The overall effect of all this is to wear down the traveler who awaits his or her bus or train. I suspect at some point many people break down and hand out money out of sheer exhaustion. Perhaps they hope they might buy some peace and quiet this way. That would be a mistake; from my observations people who hand out cash are generally identified as open ATM machines, and so they get hit again.

But worse than all of these circus-like distractions is the omnipresent worst-case scenario: that somebody will simply pick your pocket. It is emotionally exhausting--even physically exhausting as your heart pounds in double-time--keeping track of each and every person around you and their proximity to your pocketbook. The Cluj autogara has no visible police presence, so it is up to you to be your own officer. As if you don't already have enough on your mind while you travel.

After everything I described above had occurred, a gypsy guy in a track outfit and carrying a sports bag walked up to me and immediately addressed me in English.

"Hey, there! Where are you going?" he asked me.

The fact is, nobody who walks right up to you in a bus or train station speaking English is going to be your friend in any country. I am reminded of the exquisitely menacing scene in the Hurt Locker where an Iraqi guy with dubious intentions strolls up to an American soldier and says, "Hey, you American? You surf?" (Or maybe it was, "You play basketball?" I don't have the movie at my fingertips to reference right now, but the point is the same.)

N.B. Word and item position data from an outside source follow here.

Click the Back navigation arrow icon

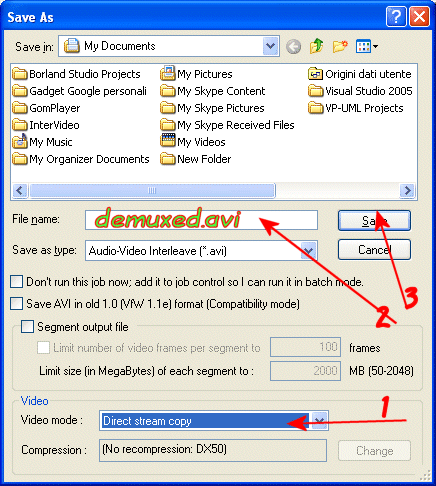294,46
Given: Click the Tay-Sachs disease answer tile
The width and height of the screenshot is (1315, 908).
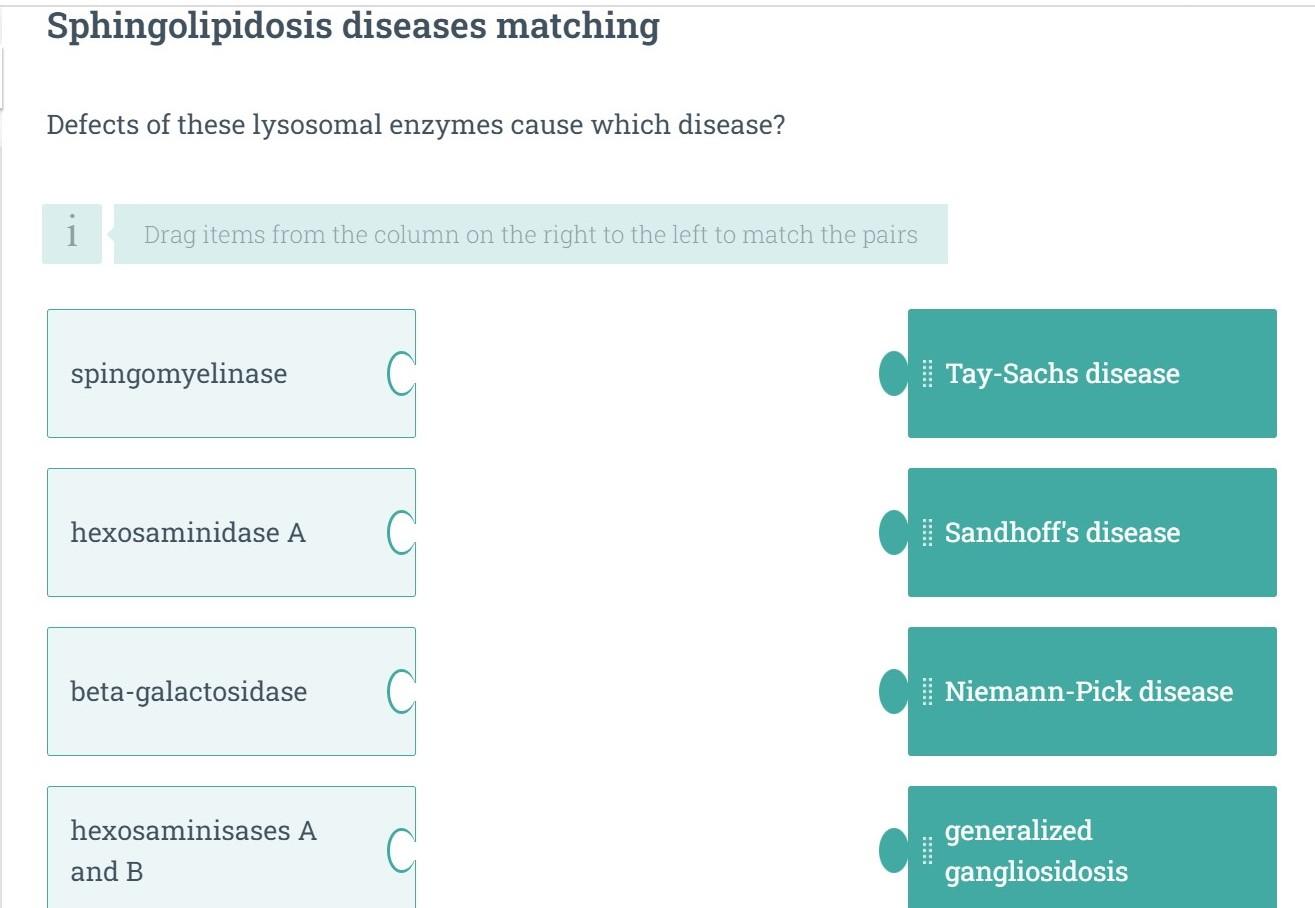Looking at the screenshot, I should [1091, 374].
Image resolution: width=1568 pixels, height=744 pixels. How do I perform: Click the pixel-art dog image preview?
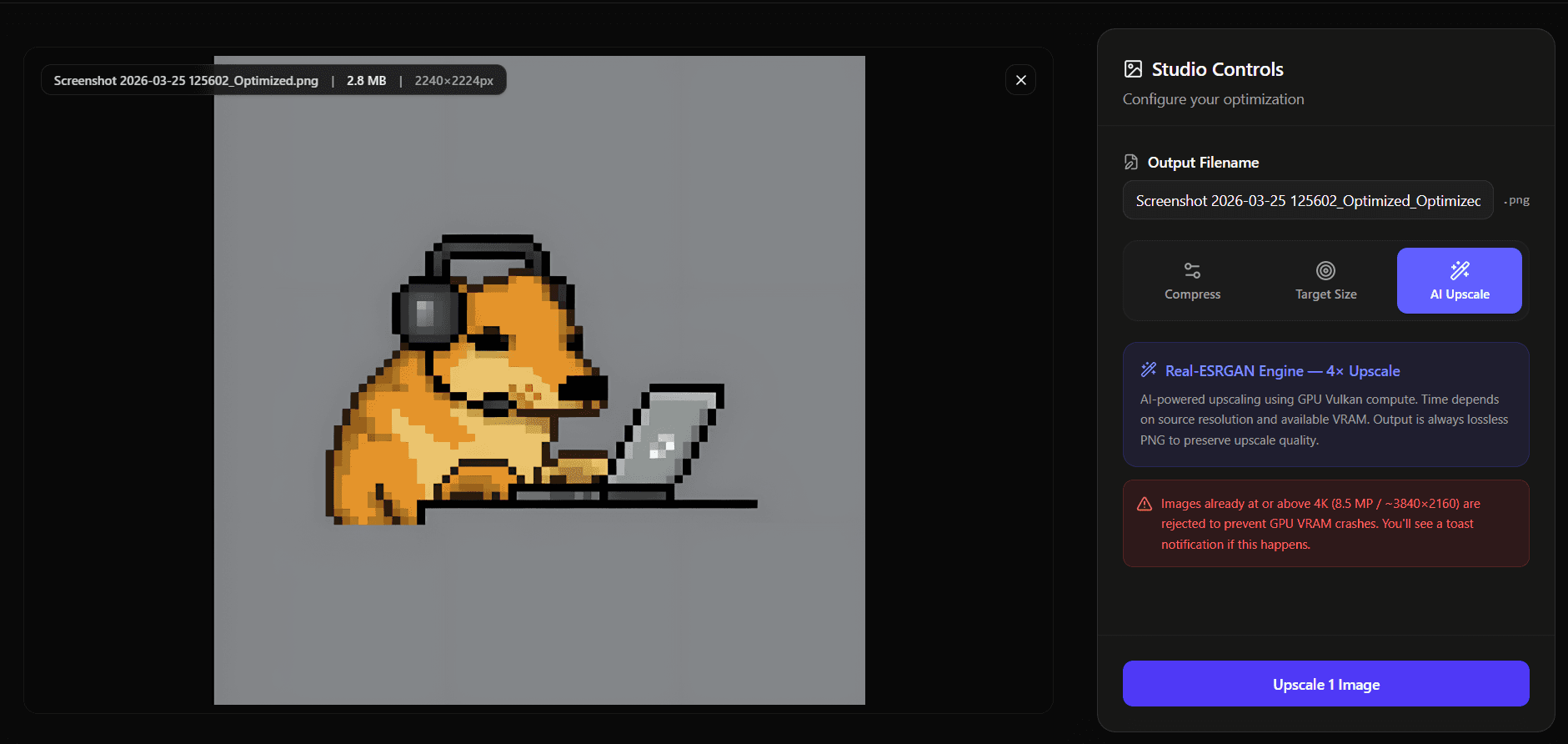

"Where are you going?" I asked him. I wanted to be sure his design was not to follow me to my destination.

"Why do you ask me that?" he said, illogically, since he felt it was perfectly OK to ask me that.

I stared at him blankly.

"Are you afraid here?" he asked me.

I did not tell him I was, because that would be a stupid thing to admit. So I grunted a "Nu" and wheeled my luggage away from him.

He looked very unhappy after that, in the same way that two gypsies who physically grappled with a friend of mine in Constanta many years ago in order, they said, to--I am not making this up--test the durability of American fabrics fired dark parting glances at me after I yelled at them to get the hell away.

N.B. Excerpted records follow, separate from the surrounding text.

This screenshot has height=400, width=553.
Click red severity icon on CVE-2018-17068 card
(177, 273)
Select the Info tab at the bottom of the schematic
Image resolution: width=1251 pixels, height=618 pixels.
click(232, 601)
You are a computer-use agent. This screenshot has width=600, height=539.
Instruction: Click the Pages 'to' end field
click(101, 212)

It turned out the track suit guy was a paying bus rider. For all I know he was a completely sincere, nice person. For a while I even felt a little bit guilty. But then the following things occurred to me:

1) Bus and train stations everywhere are often populated with criminals and pickpockets.

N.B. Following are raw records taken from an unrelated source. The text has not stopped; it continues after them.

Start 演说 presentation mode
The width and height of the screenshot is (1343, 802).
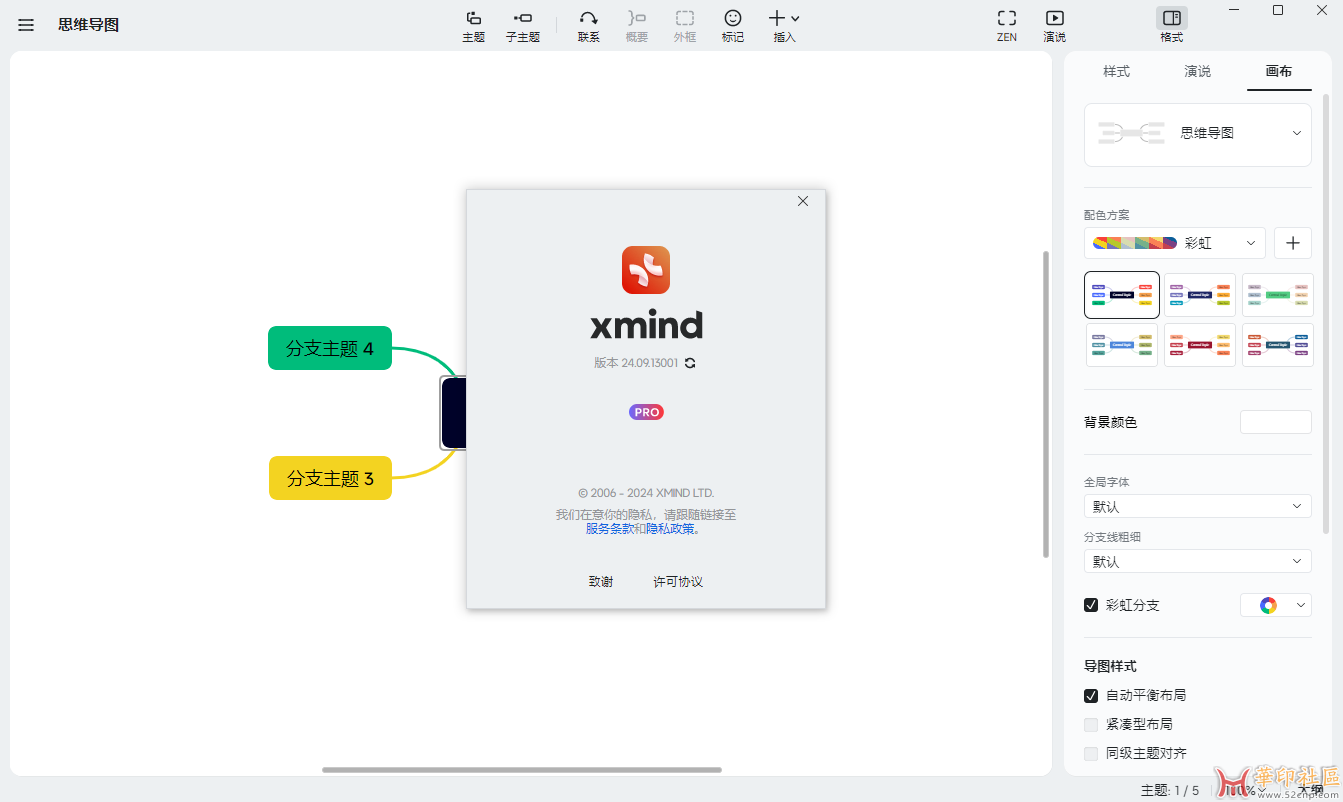point(1053,25)
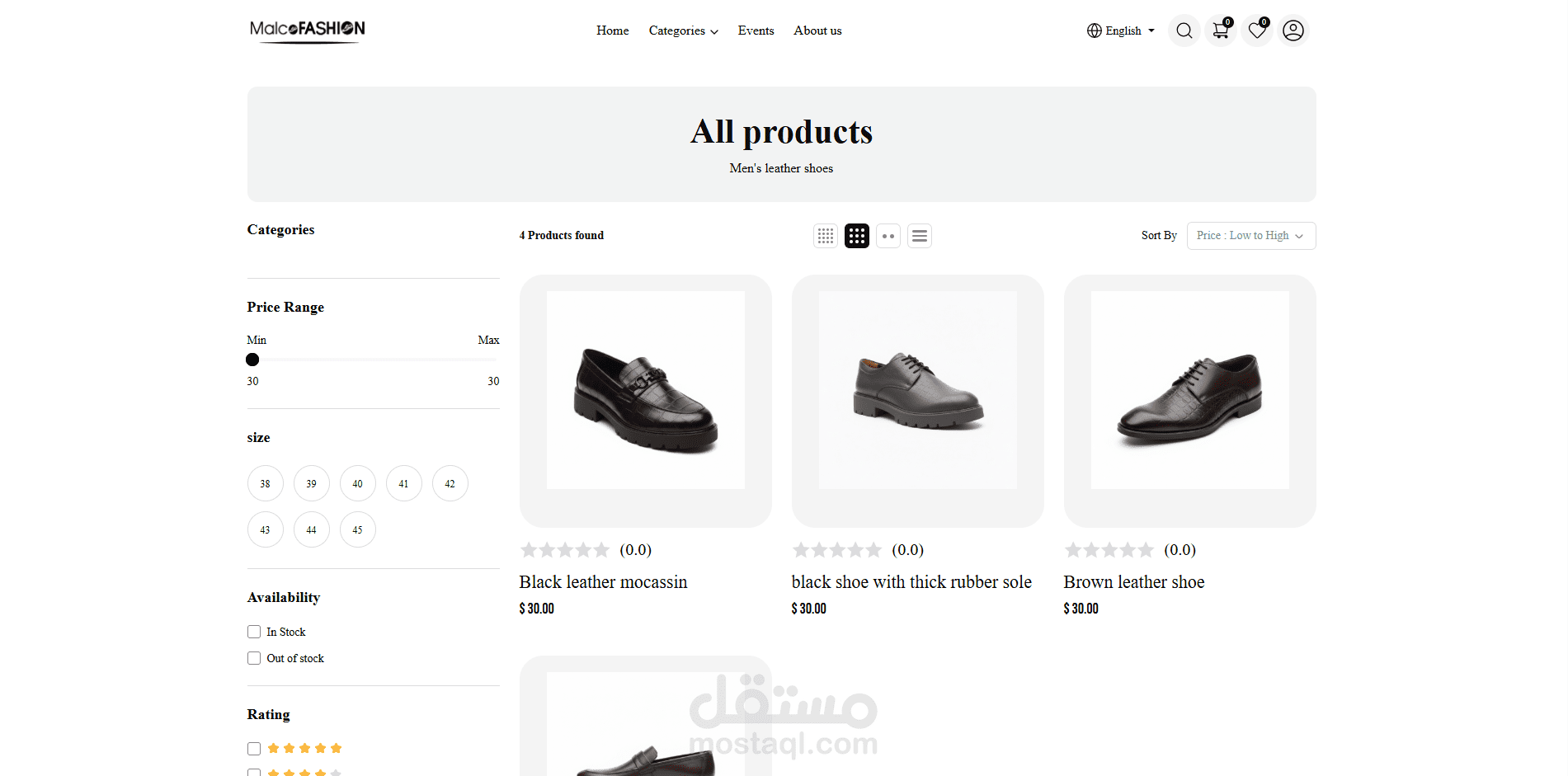The width and height of the screenshot is (1568, 776).
Task: Open the Sort By Price dropdown
Action: point(1250,236)
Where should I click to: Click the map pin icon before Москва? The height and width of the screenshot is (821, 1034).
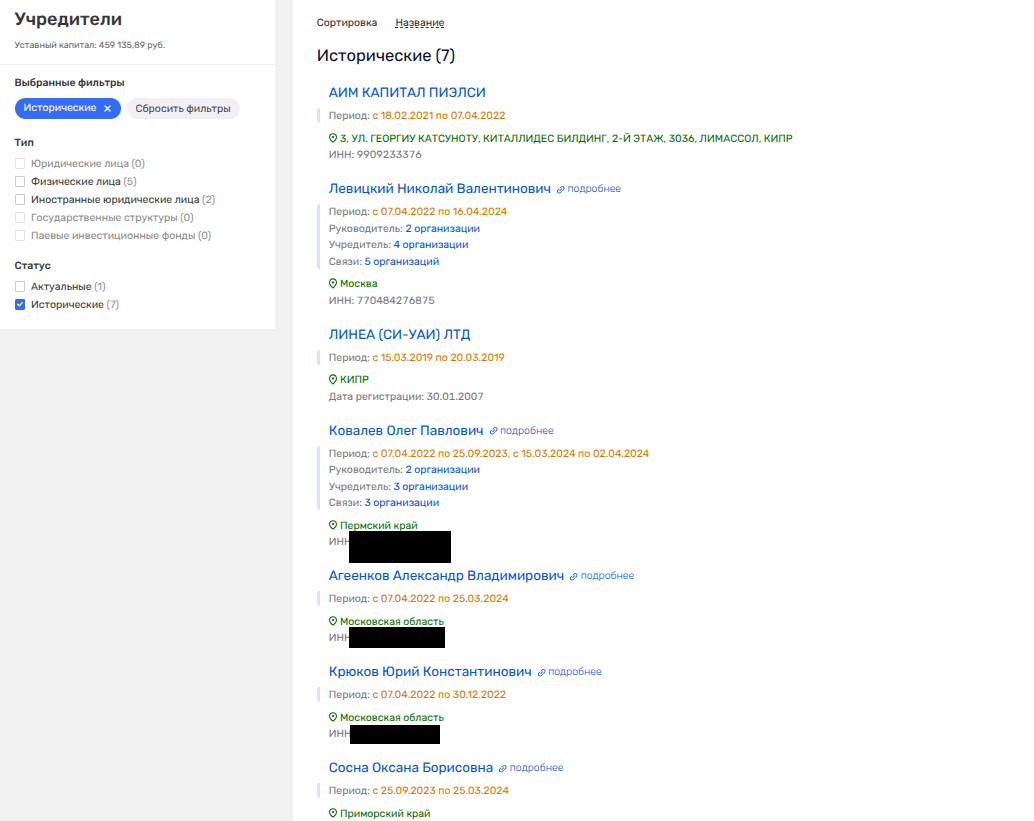[333, 284]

2) If I lose my credit cards I am fucked. And losing my computer would be like losing everything in my apartment and my cell phone at once; no more easy Skype conversations with my girlfriend in the U.S. In short, if you are a traveler in a foreign country, you have much more to lose than a native does.

3) People who walk up to you speaking English right away and fishing for information about you are, 99% of the time, up to no good. The other 1% are stupid idiots.

4) Gypsies in train stations who begin speaking English to you have racially profiled you just as much as--you might fear in your too-sensitive heart--you have racially profiled them, only their objective is to extract money from you, either by guilting you, exhausting you, or even physically stealing it from you, whereas your objective is merely to be left alone.

But before you become a completely withdrawn asshole (which would defeat the purpose of travel), remember what I said in opening: most people out there want to be your friend, and friends are the best things life can offer you. Go out and make some. But if your spidey-sense tells you "Danger," there's probably a good, deep-seated evolutionary reason for that to be the case. You owe it to your ancestors who survived to procreate before you to listen to that gift.

*This is a very long story that would require a multi-page digression. The short version is, Bank of America shot down about ten different methods of solving my problem, each time for security reasons they said were in place to protect me. And VISA-911 was useless; for example, they refused to send me emergency cash because I had changed my address in the previous three months.